Il cigolio continua a trapanarmi il cervello, ma vado avanti. Continuo imperterrita.
Le deboli gambe provano a flettersi nella speranza di ottenere una maggior spinta.
Le mani sono saldamente ancorate alle catene. Dondolo. E non mi fermo. Non ho intenzione di fermarmi. Salgo in aria, quasi volo, e vedo il Tevere lì davanti. Scorre placido, silenzioso. Timidamente bagna questo nuovo giorno. L’aria fresca penetra attraverso le narici e arrivi ai polmoni, vedo una mamma uscire di corsa da un portone. Stringe a sè suo figlio, non avrà più di un anno. Mia madre non mi ha mai stretta a sé, se n’è sempre preoccupato mio padre.
Le lunghe camminate dentro Roma, alla scoperta di un angolo ancora nascosto di Villa Borghese o di un anfratto inesplorato di Trastevere.
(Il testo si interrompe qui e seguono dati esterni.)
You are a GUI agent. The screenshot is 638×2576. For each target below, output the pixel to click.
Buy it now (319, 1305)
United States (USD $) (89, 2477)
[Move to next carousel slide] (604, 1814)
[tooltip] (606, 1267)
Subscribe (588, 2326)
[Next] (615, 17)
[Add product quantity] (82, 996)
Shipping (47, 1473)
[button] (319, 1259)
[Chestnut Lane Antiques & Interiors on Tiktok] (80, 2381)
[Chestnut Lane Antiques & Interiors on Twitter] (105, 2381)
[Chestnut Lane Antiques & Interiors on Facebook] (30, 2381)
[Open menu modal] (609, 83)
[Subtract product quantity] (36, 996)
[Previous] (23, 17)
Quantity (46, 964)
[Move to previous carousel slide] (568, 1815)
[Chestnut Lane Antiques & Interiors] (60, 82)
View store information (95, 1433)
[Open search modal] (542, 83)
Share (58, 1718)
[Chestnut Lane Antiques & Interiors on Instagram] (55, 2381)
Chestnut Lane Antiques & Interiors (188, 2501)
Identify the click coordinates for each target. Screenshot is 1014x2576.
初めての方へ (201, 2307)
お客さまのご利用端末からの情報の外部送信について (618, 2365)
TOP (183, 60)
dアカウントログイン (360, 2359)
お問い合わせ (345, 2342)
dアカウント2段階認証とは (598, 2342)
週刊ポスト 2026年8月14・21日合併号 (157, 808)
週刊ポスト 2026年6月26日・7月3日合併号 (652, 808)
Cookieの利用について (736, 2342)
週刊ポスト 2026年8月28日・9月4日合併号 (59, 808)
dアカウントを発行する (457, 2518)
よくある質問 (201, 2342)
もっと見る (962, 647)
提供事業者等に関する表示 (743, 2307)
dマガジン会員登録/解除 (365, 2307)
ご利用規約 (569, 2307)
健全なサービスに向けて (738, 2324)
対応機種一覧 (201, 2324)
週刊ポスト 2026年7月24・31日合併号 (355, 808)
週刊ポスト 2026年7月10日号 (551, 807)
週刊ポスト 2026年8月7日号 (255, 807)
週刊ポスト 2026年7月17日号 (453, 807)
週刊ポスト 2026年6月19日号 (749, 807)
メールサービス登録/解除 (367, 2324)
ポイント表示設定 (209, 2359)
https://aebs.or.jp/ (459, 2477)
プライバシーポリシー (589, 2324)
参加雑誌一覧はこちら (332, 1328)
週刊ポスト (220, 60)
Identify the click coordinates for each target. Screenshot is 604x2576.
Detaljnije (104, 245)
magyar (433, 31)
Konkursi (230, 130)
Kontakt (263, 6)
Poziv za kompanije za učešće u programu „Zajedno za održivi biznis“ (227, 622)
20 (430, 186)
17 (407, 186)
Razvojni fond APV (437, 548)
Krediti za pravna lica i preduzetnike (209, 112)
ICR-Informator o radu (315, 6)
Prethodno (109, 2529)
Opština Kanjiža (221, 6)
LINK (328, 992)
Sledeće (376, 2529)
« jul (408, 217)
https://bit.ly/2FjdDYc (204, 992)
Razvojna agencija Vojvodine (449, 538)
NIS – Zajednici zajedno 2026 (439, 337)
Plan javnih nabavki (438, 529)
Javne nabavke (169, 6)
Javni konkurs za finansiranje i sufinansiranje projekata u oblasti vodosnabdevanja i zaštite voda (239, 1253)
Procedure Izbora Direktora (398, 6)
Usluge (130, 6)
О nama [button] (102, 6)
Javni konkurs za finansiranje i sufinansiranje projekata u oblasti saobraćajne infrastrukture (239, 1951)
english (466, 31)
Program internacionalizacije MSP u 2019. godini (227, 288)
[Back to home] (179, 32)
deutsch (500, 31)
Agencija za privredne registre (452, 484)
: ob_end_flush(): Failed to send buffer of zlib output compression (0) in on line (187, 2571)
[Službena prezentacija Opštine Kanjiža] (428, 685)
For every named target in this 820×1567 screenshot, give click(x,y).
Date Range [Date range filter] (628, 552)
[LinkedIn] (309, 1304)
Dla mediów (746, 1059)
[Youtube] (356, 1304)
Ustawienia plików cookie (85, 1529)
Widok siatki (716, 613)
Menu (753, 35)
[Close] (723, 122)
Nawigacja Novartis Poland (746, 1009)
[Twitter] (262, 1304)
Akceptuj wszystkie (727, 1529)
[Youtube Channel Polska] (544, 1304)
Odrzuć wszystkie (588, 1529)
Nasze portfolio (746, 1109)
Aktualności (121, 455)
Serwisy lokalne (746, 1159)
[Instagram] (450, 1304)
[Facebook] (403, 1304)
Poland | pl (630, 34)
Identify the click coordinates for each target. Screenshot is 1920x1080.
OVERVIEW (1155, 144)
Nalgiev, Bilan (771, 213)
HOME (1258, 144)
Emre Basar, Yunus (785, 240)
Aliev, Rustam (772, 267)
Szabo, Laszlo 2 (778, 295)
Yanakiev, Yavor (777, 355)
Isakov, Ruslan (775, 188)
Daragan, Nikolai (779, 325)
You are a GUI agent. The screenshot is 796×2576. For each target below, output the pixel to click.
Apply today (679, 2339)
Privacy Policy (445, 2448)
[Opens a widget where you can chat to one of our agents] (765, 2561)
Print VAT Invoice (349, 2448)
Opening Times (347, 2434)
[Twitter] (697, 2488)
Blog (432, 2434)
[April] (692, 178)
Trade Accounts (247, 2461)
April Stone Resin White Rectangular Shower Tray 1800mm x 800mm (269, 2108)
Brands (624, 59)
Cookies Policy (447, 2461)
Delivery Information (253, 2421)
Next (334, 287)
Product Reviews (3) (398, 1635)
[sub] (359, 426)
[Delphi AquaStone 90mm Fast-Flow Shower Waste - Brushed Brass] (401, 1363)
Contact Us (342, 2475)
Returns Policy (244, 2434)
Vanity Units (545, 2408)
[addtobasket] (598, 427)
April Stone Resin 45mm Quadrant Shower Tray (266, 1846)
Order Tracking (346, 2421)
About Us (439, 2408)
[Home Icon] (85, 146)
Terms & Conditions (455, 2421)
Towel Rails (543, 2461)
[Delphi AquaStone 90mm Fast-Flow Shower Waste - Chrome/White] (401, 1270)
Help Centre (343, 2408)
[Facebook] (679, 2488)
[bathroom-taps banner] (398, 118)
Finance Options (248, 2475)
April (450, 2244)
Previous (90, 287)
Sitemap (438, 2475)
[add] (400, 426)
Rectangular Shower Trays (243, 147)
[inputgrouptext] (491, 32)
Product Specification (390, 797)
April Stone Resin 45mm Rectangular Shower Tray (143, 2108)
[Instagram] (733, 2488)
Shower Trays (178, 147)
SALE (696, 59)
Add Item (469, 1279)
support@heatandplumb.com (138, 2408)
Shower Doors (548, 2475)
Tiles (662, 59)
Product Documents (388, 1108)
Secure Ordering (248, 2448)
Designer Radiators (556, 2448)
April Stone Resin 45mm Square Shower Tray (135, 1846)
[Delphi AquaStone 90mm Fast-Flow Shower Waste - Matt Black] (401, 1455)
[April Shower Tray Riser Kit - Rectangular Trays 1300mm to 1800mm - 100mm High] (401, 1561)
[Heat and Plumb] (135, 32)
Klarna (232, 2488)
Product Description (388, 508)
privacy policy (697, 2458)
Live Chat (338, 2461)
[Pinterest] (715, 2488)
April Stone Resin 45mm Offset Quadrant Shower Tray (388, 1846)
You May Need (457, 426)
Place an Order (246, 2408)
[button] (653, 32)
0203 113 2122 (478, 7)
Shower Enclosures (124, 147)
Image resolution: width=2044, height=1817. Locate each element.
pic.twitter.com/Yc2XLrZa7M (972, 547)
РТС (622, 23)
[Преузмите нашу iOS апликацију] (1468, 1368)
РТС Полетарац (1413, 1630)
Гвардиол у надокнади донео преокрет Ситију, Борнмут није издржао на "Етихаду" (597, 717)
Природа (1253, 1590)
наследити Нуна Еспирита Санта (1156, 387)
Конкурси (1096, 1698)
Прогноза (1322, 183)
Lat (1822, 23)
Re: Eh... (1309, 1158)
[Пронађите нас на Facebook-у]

Ogni giorno scoprivo qualcosa di nuovo e mi sentivo meno sola, imparavo ad apprezzare la vita e a sorriderle. Cesellavo quotidianamente un pezzetto di emozioni. E’ arrivato il momento di scendere, mio padre mi sorride e ancora una volta mi aiuta a sedermi. Insieme riprendiamo a camminare. Io e lui. Ancora una volta.